Rows pairing screenshots and pages with pointing coordinates

────

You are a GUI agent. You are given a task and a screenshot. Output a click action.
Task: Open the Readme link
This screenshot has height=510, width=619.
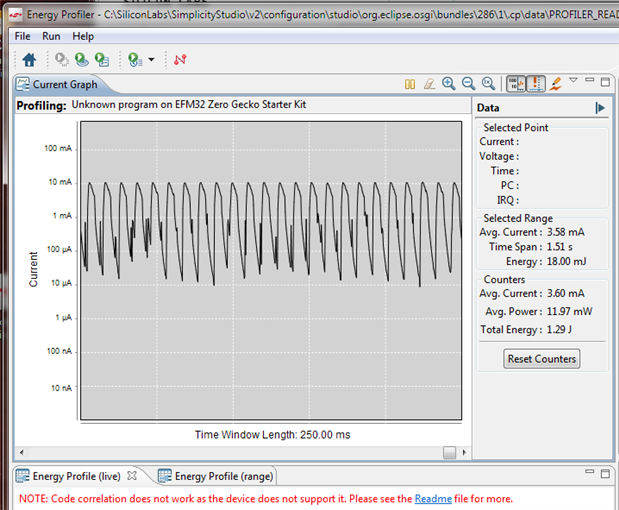tap(433, 498)
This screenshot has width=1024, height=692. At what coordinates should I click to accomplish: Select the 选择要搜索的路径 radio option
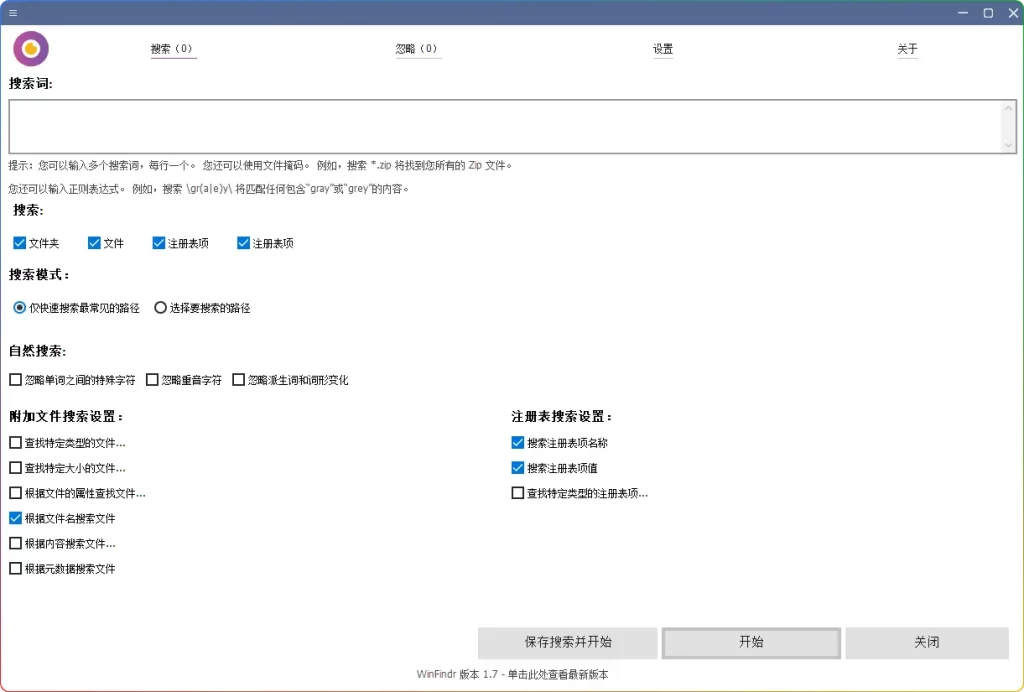(160, 308)
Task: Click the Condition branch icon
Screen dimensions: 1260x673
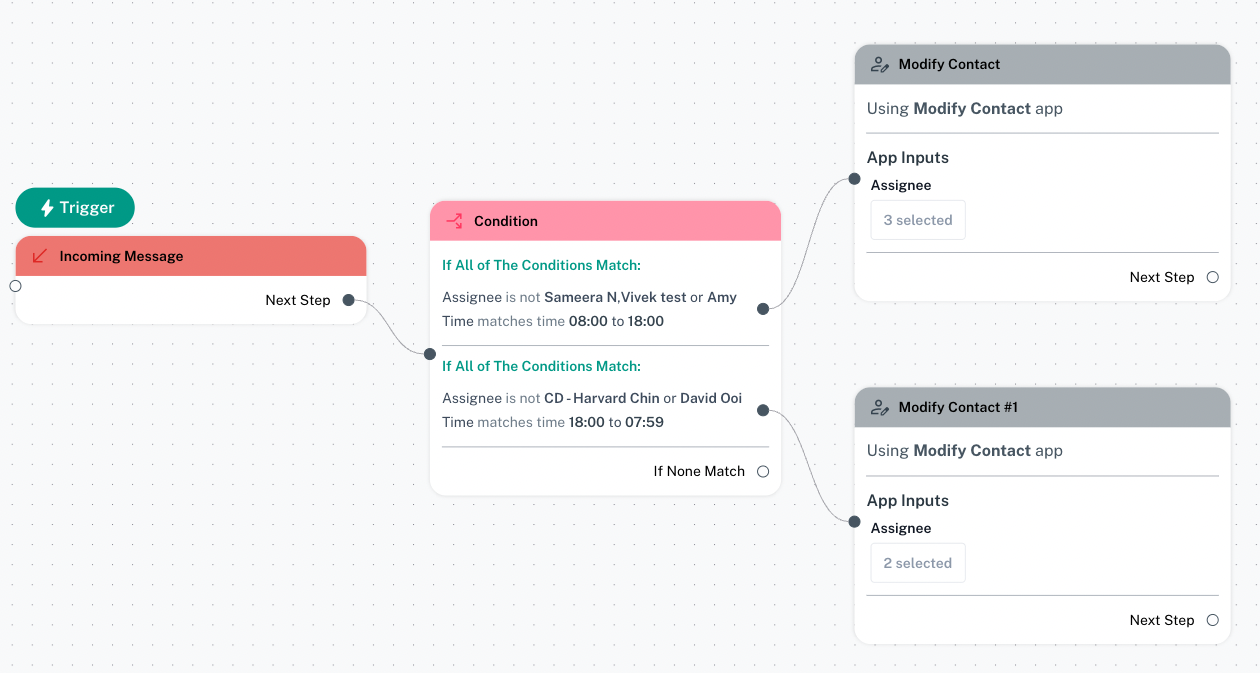Action: (x=454, y=221)
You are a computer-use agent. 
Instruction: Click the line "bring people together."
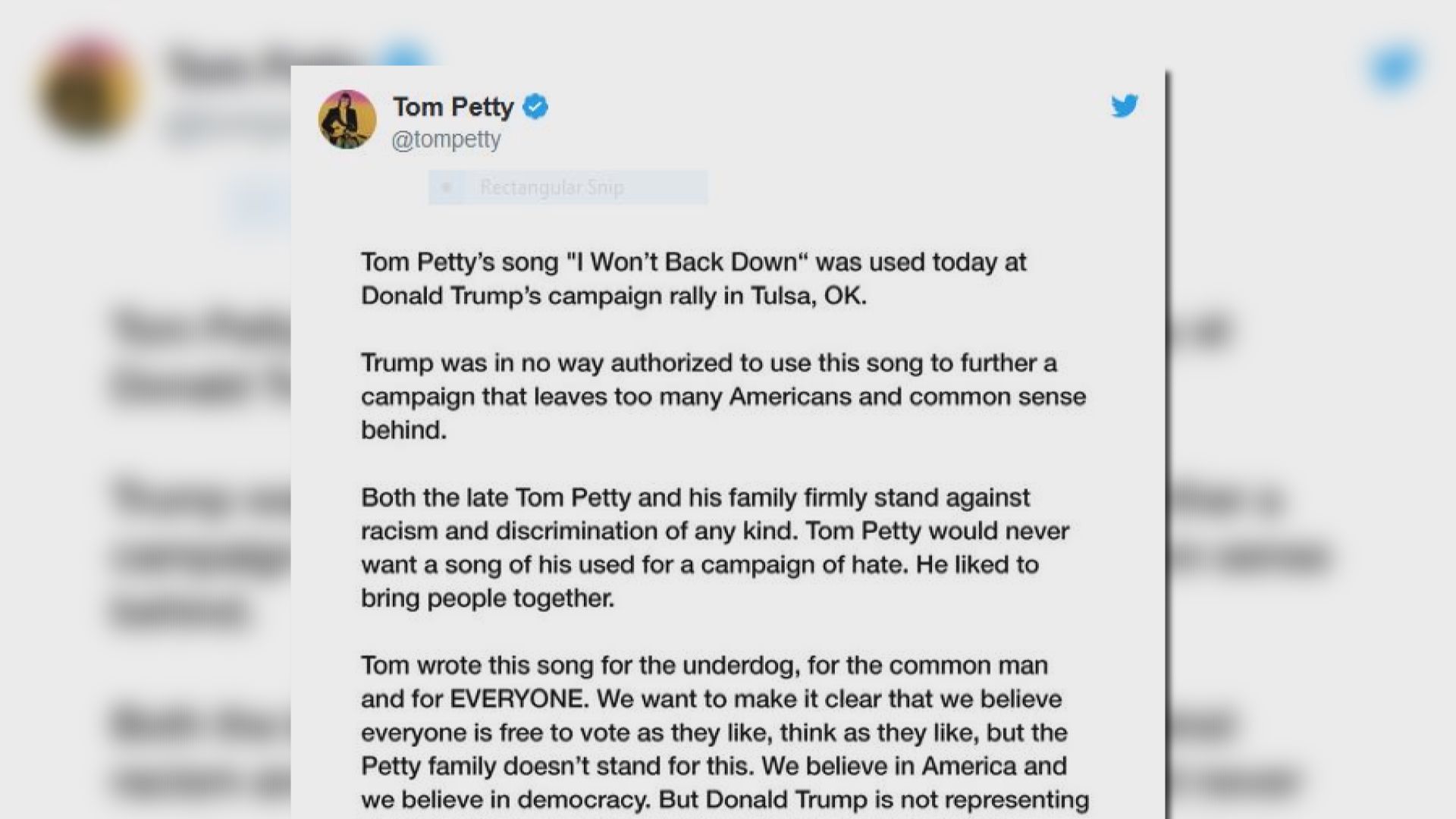tap(488, 598)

────

Goal of the exercise ▸ Copy every row above word for word, leaving out the pictures.

Exercise response ▸
You are a GUI agent. You are given a task and a screenshot. Output a click action.
Task: Open the Readme link
This screenshot has height=510, width=619.
tap(433, 498)
This screenshot has width=1024, height=692. At what coordinates should I click to accomplish: Select the 选择要搜索的路径 radio option
(160, 308)
Task: Click the Condition branch icon
Screen dimensions: 1260x673
Action: (x=454, y=221)
You are a computer-use agent. 
Instruction: Click the line "bring people together."
tap(488, 598)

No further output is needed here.